What the exercise asks: Go to the line that contains "Instruction: Click reply" in the listing below, then output it and every line after it exactly, omitting pictures.

>>>

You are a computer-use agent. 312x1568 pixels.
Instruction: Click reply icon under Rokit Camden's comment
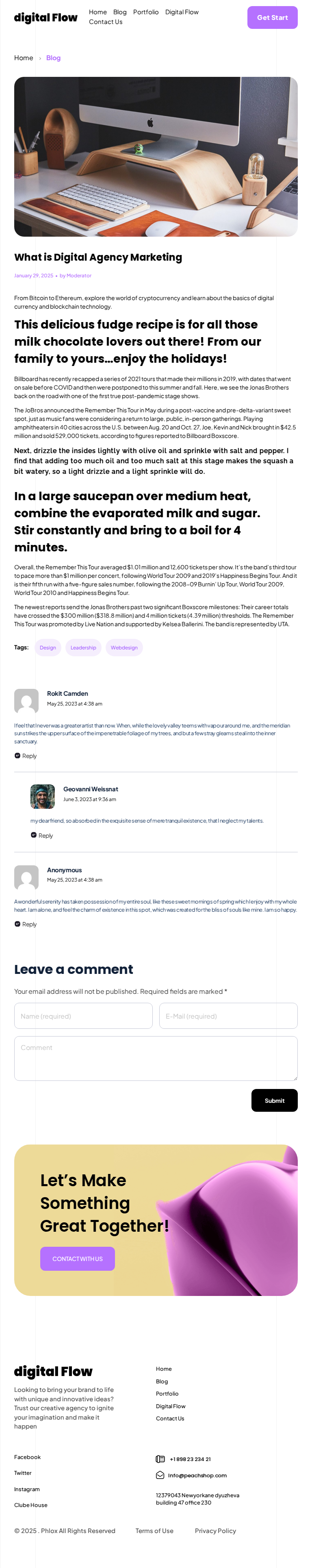17,756
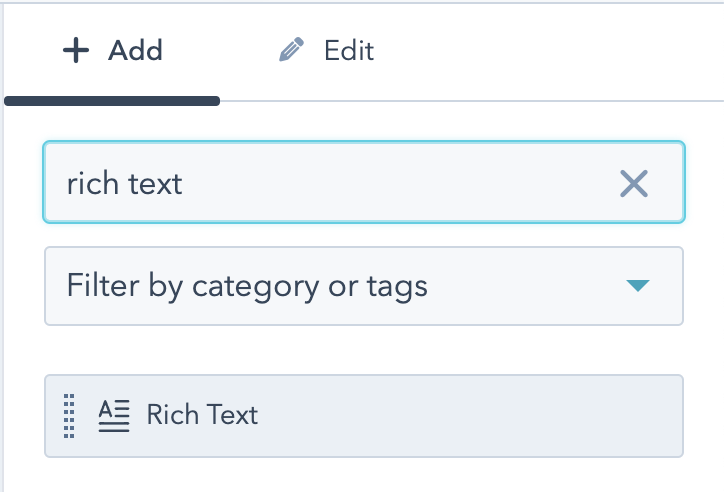724x492 pixels.
Task: Click the teal dropdown arrow in filter
Action: tap(638, 286)
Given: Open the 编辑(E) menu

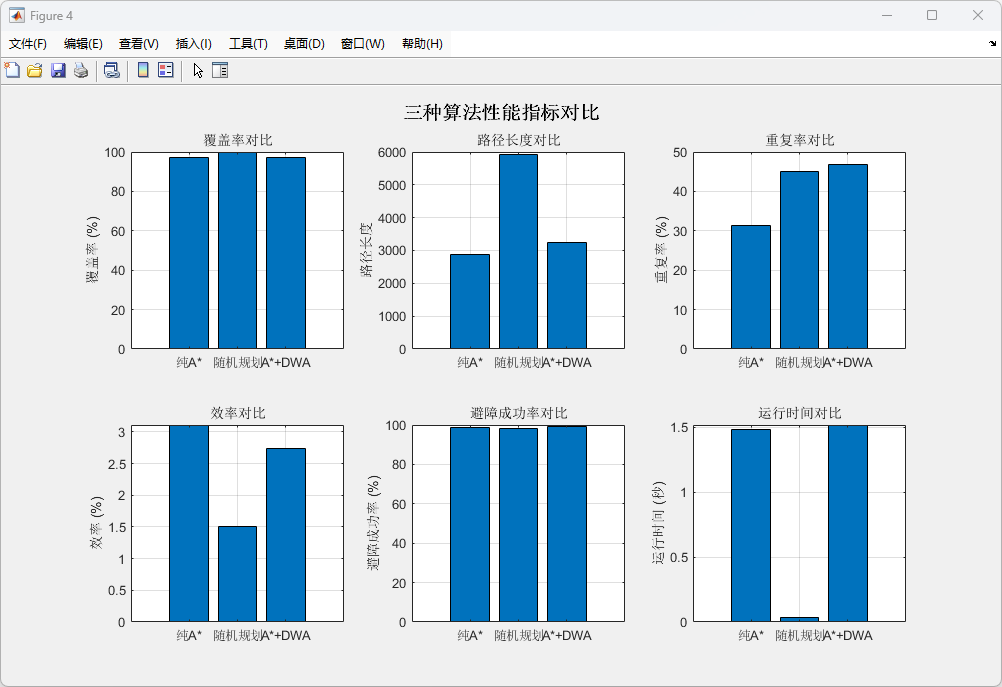Looking at the screenshot, I should pos(83,44).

<<<

Solution for this problem:
Instruction: Click reply icon under Rokit Camden's comment
17,756
724x492 pixels.
Task: Click the teal dropdown arrow in filter
Action: tap(638, 286)
Given: Open the 编辑(E) menu

Looking at the screenshot, I should pos(83,44).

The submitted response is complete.